En cada esquina se podía ver individuos uniformados, bien de la Guardia Civil o bien de la Policía Nacional, algunos de ellos con rifles de asalto en las manos, otros apostados en los bordes de las aceras escrutando el interior de los vehículos que, lentamente, iban pasando por las calles. Los agentes no llegaban a detener a ninguno, según podía apreciar José, pero la mirada inquisitorial del agente de turno escudriñaba el interior de cada vehículo en un par de segundos, cual ave rapaz examina en lo alto de un otero buscando una liebre en la llanura.

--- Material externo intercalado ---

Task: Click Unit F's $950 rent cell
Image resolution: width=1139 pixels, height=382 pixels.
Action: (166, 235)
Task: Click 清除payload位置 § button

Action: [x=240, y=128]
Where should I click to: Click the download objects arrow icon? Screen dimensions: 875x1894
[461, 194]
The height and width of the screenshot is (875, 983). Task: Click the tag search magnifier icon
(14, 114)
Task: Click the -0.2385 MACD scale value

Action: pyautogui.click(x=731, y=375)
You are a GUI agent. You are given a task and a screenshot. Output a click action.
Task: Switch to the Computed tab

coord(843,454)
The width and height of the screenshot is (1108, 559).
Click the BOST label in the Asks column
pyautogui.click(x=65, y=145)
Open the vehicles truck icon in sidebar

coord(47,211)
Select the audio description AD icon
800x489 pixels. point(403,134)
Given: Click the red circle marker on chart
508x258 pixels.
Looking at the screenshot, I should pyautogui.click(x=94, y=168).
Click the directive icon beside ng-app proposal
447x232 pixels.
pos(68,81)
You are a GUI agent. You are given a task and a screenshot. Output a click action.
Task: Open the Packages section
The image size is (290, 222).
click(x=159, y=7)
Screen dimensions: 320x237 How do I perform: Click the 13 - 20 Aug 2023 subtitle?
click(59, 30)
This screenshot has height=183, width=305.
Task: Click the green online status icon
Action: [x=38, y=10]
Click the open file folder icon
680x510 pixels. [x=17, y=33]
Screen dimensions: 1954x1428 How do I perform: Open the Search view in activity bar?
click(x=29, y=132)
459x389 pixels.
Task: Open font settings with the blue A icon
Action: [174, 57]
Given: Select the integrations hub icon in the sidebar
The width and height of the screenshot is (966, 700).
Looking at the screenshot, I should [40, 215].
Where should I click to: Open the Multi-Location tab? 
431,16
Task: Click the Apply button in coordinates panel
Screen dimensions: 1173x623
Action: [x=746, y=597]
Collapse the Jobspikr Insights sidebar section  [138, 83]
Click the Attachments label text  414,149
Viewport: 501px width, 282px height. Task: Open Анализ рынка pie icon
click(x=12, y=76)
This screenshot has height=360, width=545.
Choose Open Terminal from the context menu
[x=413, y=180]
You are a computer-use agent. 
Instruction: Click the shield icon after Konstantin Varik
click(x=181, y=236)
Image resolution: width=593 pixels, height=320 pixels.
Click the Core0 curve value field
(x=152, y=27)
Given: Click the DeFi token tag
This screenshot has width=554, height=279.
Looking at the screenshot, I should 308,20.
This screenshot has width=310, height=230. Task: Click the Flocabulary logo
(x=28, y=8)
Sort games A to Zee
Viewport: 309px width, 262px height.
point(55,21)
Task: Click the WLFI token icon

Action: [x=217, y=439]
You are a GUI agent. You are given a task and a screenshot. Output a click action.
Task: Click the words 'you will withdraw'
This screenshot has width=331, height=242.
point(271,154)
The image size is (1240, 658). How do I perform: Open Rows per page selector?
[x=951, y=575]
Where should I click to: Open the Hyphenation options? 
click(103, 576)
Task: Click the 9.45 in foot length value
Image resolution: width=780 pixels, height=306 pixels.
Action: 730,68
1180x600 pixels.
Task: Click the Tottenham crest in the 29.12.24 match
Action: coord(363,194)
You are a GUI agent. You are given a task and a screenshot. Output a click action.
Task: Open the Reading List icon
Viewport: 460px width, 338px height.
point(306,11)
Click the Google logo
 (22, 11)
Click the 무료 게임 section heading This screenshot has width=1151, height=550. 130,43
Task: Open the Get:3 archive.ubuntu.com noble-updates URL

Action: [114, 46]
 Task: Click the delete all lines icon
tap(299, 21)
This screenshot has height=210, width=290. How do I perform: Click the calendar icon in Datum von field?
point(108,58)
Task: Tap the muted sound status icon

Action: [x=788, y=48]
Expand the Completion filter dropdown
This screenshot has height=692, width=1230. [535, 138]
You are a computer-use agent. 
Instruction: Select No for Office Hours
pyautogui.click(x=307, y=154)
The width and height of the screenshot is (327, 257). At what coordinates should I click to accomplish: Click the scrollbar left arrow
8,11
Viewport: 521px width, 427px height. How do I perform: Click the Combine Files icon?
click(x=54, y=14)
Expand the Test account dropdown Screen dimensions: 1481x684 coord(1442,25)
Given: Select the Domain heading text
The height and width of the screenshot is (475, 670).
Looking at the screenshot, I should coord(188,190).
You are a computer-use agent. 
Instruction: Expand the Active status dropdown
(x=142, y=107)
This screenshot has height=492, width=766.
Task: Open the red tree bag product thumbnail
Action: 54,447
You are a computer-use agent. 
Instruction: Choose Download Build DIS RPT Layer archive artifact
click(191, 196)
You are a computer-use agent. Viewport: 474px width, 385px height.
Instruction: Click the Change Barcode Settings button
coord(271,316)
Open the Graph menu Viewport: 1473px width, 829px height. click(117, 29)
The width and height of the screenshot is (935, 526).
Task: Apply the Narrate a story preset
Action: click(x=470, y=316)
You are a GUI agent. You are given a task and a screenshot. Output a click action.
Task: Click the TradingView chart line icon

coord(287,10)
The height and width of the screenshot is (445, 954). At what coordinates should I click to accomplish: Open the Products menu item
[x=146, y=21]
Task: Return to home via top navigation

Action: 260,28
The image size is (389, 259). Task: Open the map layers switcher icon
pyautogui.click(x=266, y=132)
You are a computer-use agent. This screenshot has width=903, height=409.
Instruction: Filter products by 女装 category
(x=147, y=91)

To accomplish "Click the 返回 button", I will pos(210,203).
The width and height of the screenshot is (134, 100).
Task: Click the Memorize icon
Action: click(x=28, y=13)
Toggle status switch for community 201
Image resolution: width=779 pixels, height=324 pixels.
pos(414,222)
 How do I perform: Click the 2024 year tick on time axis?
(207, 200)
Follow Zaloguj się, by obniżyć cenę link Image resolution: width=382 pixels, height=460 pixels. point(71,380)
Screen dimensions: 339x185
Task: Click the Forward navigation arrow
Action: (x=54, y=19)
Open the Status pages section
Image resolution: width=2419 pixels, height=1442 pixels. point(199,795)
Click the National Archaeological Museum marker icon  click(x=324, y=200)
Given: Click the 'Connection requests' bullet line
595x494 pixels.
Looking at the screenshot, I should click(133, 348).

Todo para acabar haciendo el famoso gesto airado con la mano de «circulen».

—Habrán puesto a todos los fisonomistas de la Policía y la Guardia Civil de España a realizar este servicio —susurró José, mientras miraba el amplio dispositivo policial al tiempo que intentaba que la curiosidad no le impidiera una segura conducción.

Los vehículos que le precedían seguían avanzando de forma cansina, lo cual hacía más monótono, si cabía, el trayecto cotidiano al trabajo.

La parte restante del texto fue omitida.